## Task goal
Find every line in the rows below that contains the word "This" and copy each of those lines out in full.

## Data records

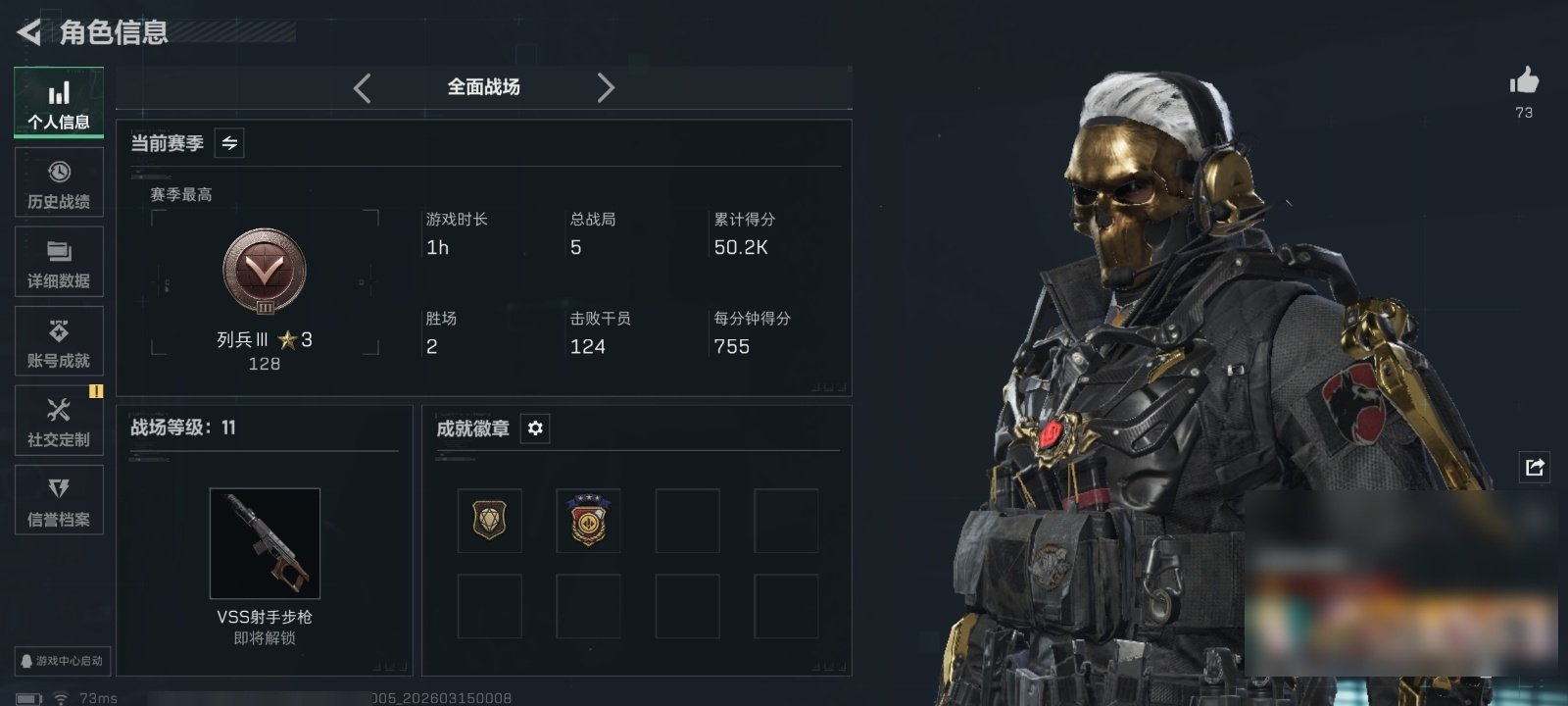Like the profile with thumbs-up icon
This screenshot has height=706, width=1568.
click(x=1524, y=80)
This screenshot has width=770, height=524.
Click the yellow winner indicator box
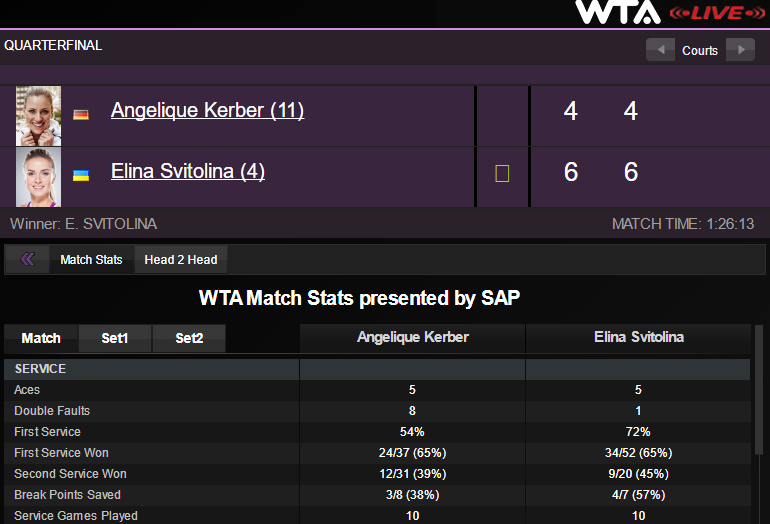(x=502, y=174)
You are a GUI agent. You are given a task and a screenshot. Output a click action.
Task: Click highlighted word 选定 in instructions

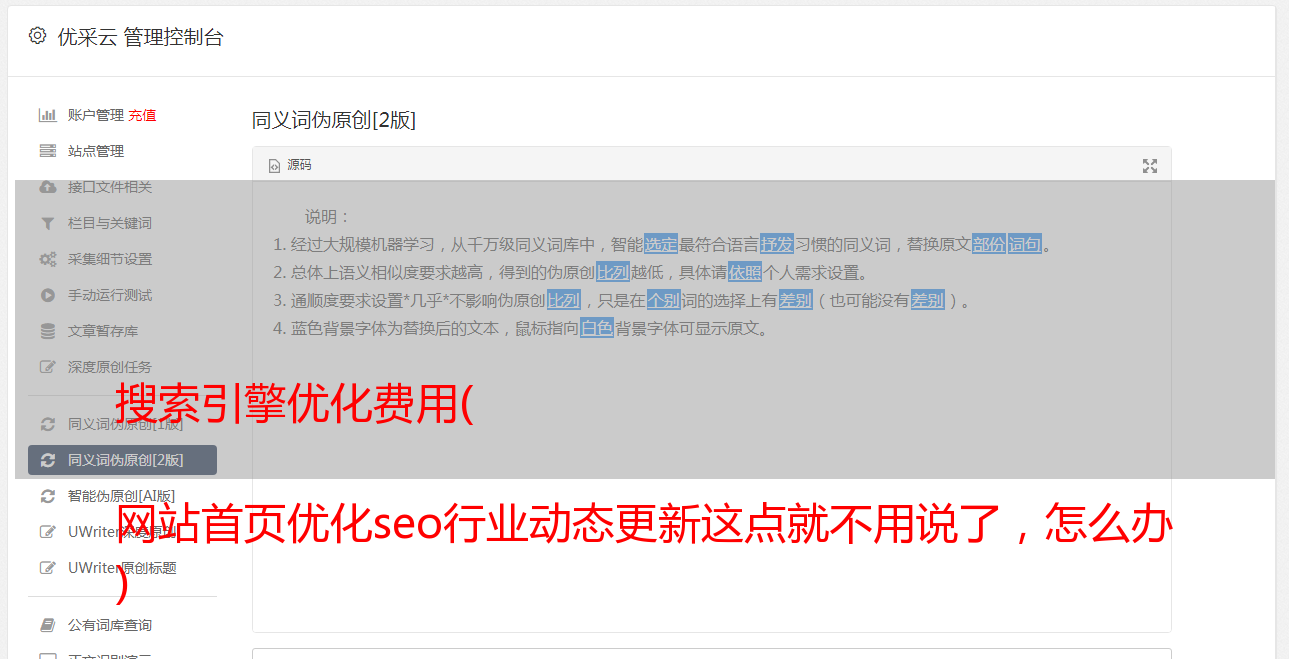point(661,244)
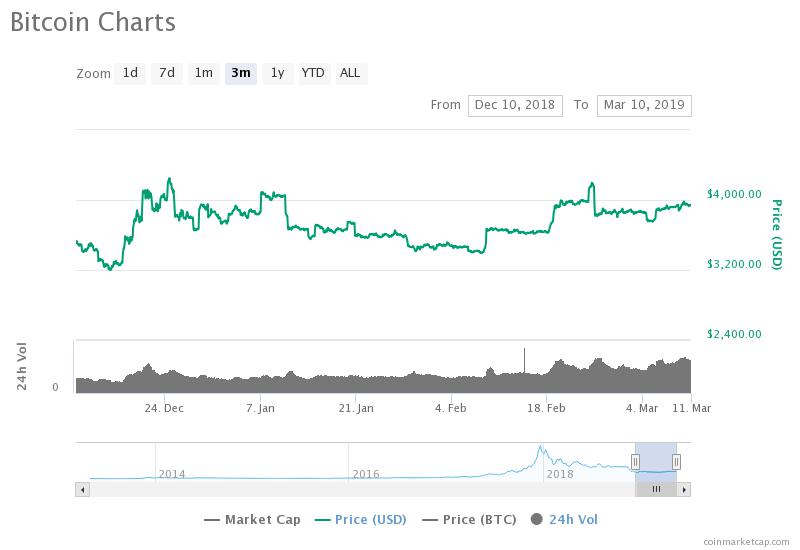Viewport: 800px width, 550px height.
Task: Click the horizontal scrollbar thumb grip
Action: point(656,489)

## Solution
This screenshot has height=706, width=1568.
This screenshot has width=770, height=524.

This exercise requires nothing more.